Baseline - ViTPose-S

uv run python -m vehicle_keypoints.training.train_vitpose \
  model=baseline \
  data.vitpose.train_images=data/raw/train \
  data.vitpose.train_annotations=data/raw/annotations/car_keypoints_train.json \
  data.vitpose.val_images=data/raw/train \
  data.vitpose.val_annotations=data/raw/annotations/car_keypoints_train.json \
  trainer.max_epochs=30 \
  trainer.output_dir=artifacts/baseline

Expected wall time: ~30-60 minutes on an RTX 3080 (batch 32, 256×192 top-down crops, 30 epochs). Checkpoint written to artifacts/baseline/checkpoints/best.ckpt.

MLflow tracking

MLflow is wired into the ViTPose branch only (mlflow ui --backend-store-uri ./mlruns, browse at http://localhost:5000). Every Hydra run is one MLflow run with the resolved config logged as params and train/loss, val/loss, val/pck, val/oks as metrics.

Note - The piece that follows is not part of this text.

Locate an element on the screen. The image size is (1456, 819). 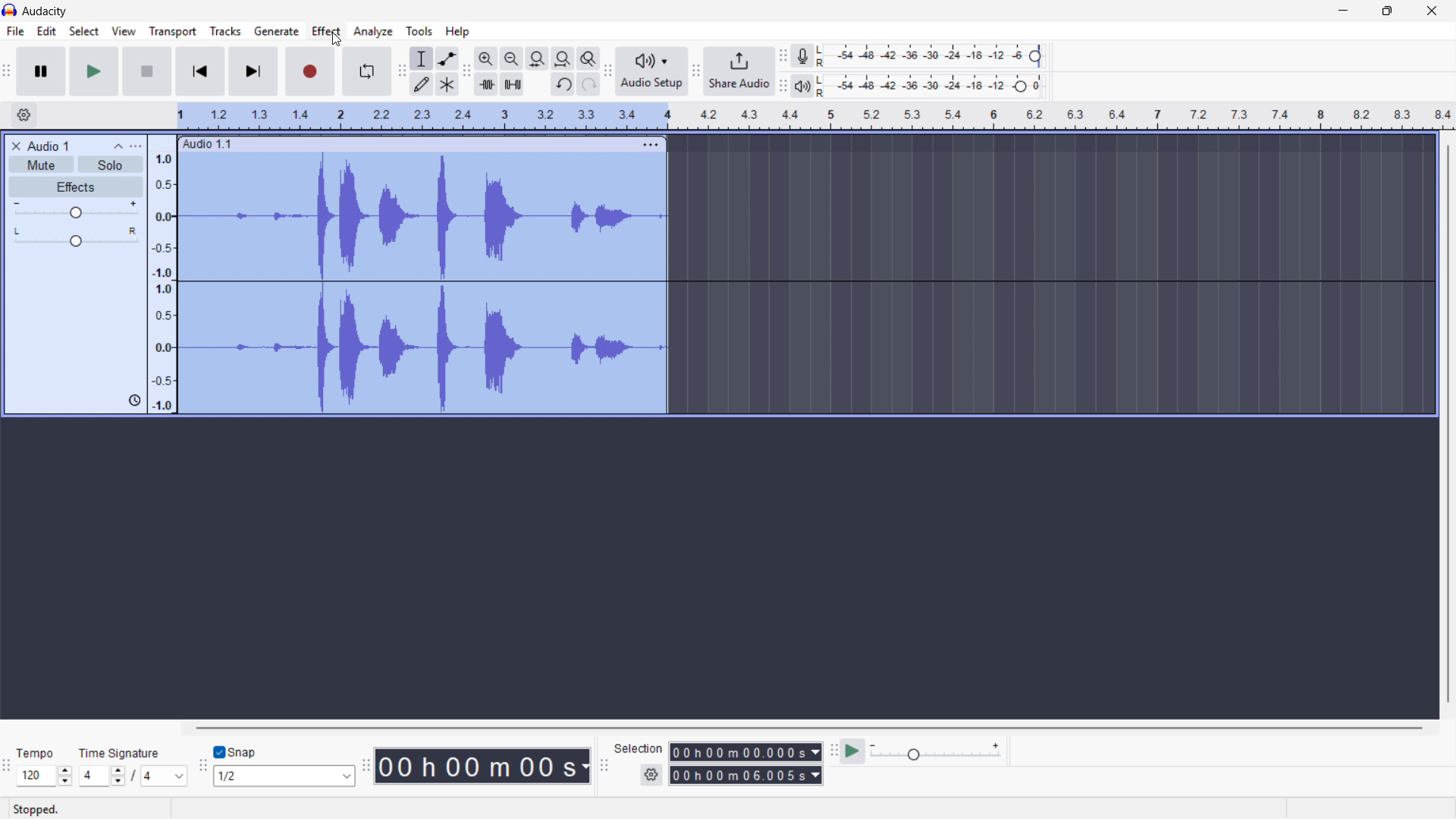
Title  is located at coordinates (46, 12).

Ultralytics (the YOLO branch) does not use MLflow by default - it emits its own results.csv + TensorBoard logs under artifacts/<run>/. This split is intentional: MLflow would mostly duplicate what Ultralytics already provides for YOLO runs, and keeps the YOLO command free of unnecessary plumbing.

Hydra overrides (ViTPose branch)

Override Effect
trainer.max_epochs=50 Longer training
data.batch_size=16 Smaller batches for low-VRAM cards
model.lr=1e-4 Different learning rate

Multi-run sweep example:

uv run python -m vehicle_keypoints.training.train_vitpose -m \
  model.lr=1e-5,3e-5,1e-4 \
  data.batch_size=16,32

GPU memory

Branch Config Peak VRAM
YOLO26-pose (n size) batch 16 × 640² ~6 GB
ViTPose-S batch 32 × 256×192 ~4 GB

Reduce data.batch_size (or trainer.batch= for YOLO) if you hit OOM on a smaller card.

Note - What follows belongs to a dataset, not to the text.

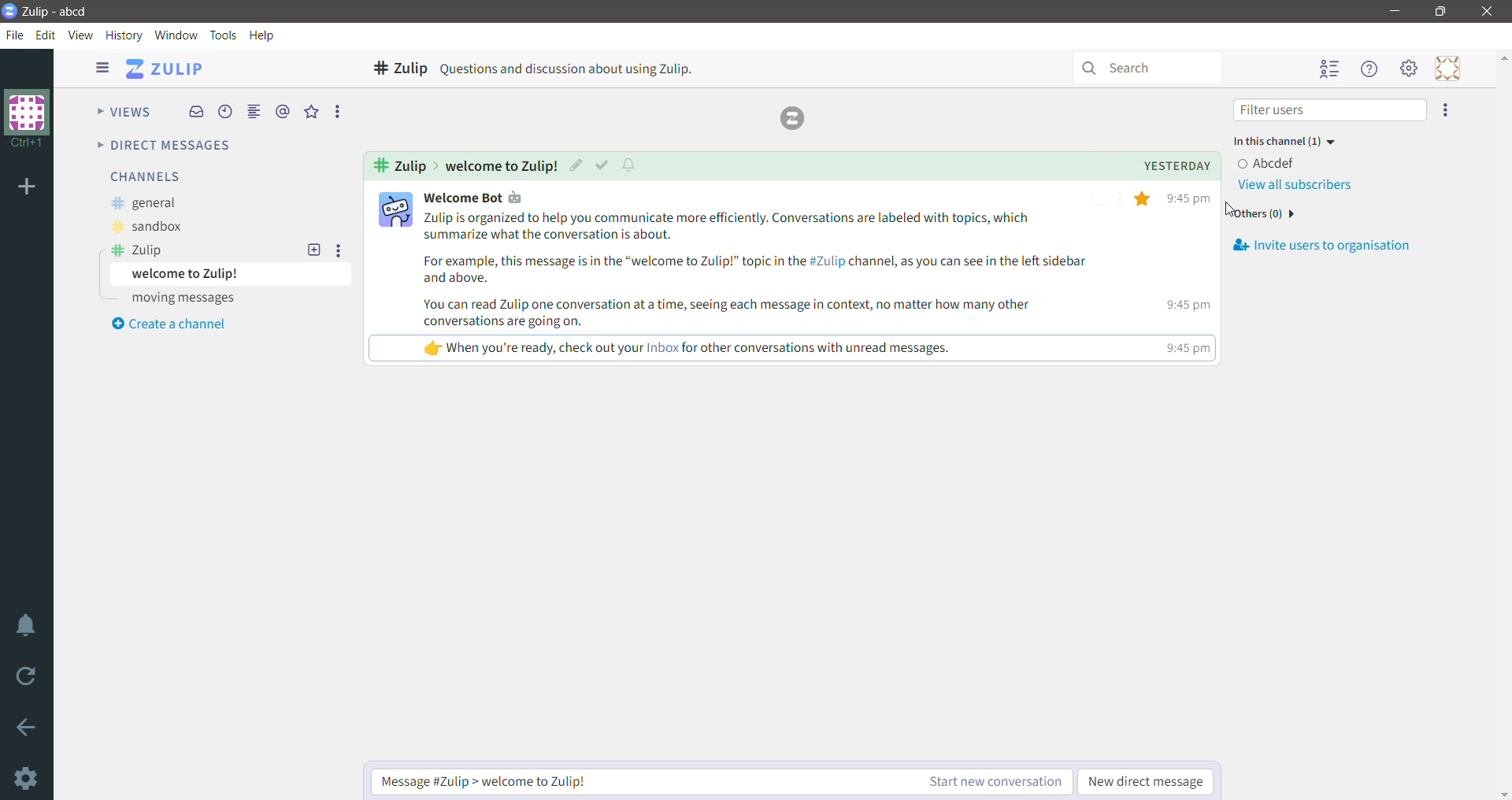 This screenshot has width=1512, height=800. I want to click on History, so click(123, 35).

Transfer-learning note (ViTPose)

ViTPose-S ships pretrained on the COCO human 17-keypoint task. We re-head it to 14 car keypoints by replacing the final deconv layer with a fresh 14-channel head. Expect the first few epochs to show unstable loss while the new head learns from random init - this is normal. The backbone transfers well (car textures are within-distribution for a COCO-pretrained ViT), but the head must start from scratch, so don't early-stop too aggressively.